*** SUPPLIED MATERIAL

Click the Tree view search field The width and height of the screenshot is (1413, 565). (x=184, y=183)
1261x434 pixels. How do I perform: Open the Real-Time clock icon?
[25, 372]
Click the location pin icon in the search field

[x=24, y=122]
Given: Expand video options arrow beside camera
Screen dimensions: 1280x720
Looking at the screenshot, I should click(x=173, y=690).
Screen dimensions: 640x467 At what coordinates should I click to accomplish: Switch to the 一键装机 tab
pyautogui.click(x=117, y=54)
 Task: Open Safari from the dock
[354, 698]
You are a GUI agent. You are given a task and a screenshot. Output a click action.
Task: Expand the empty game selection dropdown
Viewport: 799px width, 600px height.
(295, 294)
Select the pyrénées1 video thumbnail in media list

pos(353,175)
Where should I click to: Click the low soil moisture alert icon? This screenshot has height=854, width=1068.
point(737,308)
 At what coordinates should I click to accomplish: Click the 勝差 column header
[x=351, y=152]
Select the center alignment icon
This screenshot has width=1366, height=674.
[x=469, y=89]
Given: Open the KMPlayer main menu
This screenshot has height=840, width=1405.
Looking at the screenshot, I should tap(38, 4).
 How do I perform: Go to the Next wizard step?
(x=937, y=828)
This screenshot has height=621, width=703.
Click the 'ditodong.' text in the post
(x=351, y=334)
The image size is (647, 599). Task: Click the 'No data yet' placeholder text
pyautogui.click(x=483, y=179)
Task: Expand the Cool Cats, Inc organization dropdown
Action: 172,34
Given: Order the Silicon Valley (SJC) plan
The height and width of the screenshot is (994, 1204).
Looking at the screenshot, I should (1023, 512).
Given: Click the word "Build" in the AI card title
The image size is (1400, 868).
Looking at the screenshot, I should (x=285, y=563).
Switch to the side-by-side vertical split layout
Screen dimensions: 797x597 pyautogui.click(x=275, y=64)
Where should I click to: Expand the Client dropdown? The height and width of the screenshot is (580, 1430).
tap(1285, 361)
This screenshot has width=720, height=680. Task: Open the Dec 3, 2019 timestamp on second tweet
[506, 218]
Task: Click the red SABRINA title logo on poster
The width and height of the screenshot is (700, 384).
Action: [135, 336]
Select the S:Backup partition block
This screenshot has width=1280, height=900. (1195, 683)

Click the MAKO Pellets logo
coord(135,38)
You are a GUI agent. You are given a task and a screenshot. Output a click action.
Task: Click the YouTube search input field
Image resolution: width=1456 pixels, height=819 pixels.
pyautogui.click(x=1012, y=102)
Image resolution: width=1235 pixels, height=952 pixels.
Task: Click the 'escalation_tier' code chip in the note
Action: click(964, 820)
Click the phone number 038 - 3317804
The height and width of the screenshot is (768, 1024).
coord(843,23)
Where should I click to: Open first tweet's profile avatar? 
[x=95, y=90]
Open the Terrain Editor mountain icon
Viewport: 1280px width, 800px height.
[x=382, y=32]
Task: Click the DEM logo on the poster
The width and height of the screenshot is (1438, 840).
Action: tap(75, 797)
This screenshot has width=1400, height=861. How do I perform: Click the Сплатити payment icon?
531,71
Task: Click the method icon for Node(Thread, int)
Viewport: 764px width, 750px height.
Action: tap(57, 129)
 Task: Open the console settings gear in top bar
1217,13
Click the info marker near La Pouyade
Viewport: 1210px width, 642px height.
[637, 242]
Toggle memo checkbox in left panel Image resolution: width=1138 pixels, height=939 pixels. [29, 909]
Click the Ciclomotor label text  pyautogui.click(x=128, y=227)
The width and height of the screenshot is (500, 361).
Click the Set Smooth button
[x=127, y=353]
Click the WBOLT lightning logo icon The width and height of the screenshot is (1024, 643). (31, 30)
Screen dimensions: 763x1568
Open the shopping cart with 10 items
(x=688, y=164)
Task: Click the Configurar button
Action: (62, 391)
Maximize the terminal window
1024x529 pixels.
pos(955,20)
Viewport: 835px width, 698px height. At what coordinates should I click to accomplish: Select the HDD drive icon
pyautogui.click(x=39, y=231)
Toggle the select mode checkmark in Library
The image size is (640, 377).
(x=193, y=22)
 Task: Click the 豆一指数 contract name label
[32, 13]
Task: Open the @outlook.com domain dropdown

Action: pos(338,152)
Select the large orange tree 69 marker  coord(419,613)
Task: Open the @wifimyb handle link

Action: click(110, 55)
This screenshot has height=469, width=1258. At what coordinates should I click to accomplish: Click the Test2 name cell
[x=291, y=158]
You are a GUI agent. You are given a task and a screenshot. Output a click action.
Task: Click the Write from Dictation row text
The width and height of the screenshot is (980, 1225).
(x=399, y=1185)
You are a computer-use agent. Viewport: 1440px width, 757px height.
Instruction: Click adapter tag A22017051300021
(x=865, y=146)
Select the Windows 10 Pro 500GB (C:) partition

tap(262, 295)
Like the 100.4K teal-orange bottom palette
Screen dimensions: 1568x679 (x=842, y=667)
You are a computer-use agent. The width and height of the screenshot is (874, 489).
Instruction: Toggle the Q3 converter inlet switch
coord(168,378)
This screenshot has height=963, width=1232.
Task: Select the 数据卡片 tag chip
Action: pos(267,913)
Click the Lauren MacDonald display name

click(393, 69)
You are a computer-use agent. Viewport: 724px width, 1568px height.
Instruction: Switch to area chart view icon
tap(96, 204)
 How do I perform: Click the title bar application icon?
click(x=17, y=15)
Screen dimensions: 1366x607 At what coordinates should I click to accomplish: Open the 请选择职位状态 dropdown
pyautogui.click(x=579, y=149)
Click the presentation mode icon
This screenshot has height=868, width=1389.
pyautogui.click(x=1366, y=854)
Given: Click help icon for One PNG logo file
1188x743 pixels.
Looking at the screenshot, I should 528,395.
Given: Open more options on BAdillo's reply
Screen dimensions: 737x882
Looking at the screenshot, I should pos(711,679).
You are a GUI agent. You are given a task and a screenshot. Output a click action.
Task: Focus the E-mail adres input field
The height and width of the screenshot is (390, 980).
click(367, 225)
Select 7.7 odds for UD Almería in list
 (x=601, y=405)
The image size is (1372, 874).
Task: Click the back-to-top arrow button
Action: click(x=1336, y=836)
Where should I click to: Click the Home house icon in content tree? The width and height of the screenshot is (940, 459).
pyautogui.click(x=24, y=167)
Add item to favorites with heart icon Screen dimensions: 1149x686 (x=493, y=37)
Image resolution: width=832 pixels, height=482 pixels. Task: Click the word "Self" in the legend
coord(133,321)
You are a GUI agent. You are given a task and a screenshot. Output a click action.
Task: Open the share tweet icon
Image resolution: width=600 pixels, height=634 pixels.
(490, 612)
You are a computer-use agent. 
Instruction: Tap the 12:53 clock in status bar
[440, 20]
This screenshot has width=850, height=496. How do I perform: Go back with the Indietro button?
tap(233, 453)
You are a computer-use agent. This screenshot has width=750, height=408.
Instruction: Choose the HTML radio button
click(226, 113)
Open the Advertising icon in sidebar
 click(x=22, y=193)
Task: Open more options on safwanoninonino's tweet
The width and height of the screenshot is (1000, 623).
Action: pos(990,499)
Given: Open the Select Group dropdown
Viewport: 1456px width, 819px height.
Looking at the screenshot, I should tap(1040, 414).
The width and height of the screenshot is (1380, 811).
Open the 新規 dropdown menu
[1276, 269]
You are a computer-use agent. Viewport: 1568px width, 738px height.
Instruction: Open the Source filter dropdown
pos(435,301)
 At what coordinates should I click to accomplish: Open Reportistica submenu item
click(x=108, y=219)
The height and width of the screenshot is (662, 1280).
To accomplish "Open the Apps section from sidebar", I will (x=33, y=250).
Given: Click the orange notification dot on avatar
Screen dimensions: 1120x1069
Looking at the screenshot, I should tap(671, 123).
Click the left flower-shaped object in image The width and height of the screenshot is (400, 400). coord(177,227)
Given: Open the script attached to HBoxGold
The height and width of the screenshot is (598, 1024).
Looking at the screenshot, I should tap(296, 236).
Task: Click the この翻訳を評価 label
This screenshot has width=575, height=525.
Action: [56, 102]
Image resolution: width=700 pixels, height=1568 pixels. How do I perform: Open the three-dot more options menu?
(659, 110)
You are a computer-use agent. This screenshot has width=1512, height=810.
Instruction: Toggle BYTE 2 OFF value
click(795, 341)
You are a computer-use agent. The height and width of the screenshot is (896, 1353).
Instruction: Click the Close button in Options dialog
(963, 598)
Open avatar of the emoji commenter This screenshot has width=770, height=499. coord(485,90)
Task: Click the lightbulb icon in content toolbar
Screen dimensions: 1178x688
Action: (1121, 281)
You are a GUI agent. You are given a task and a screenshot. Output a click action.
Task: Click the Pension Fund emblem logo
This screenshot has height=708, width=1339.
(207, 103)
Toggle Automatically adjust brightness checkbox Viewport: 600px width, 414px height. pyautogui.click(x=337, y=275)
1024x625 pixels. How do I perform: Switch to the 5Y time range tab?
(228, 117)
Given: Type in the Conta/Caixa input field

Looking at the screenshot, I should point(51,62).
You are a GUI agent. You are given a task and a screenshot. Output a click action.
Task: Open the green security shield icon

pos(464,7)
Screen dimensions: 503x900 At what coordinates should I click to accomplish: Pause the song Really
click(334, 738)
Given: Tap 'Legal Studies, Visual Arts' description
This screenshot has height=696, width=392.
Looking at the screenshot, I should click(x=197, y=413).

******

TASK DESCRIPTION ▸
Determine the number of lines in the data above that hold "left", and reply with that number alone.

TASK OUTPUT ▸
2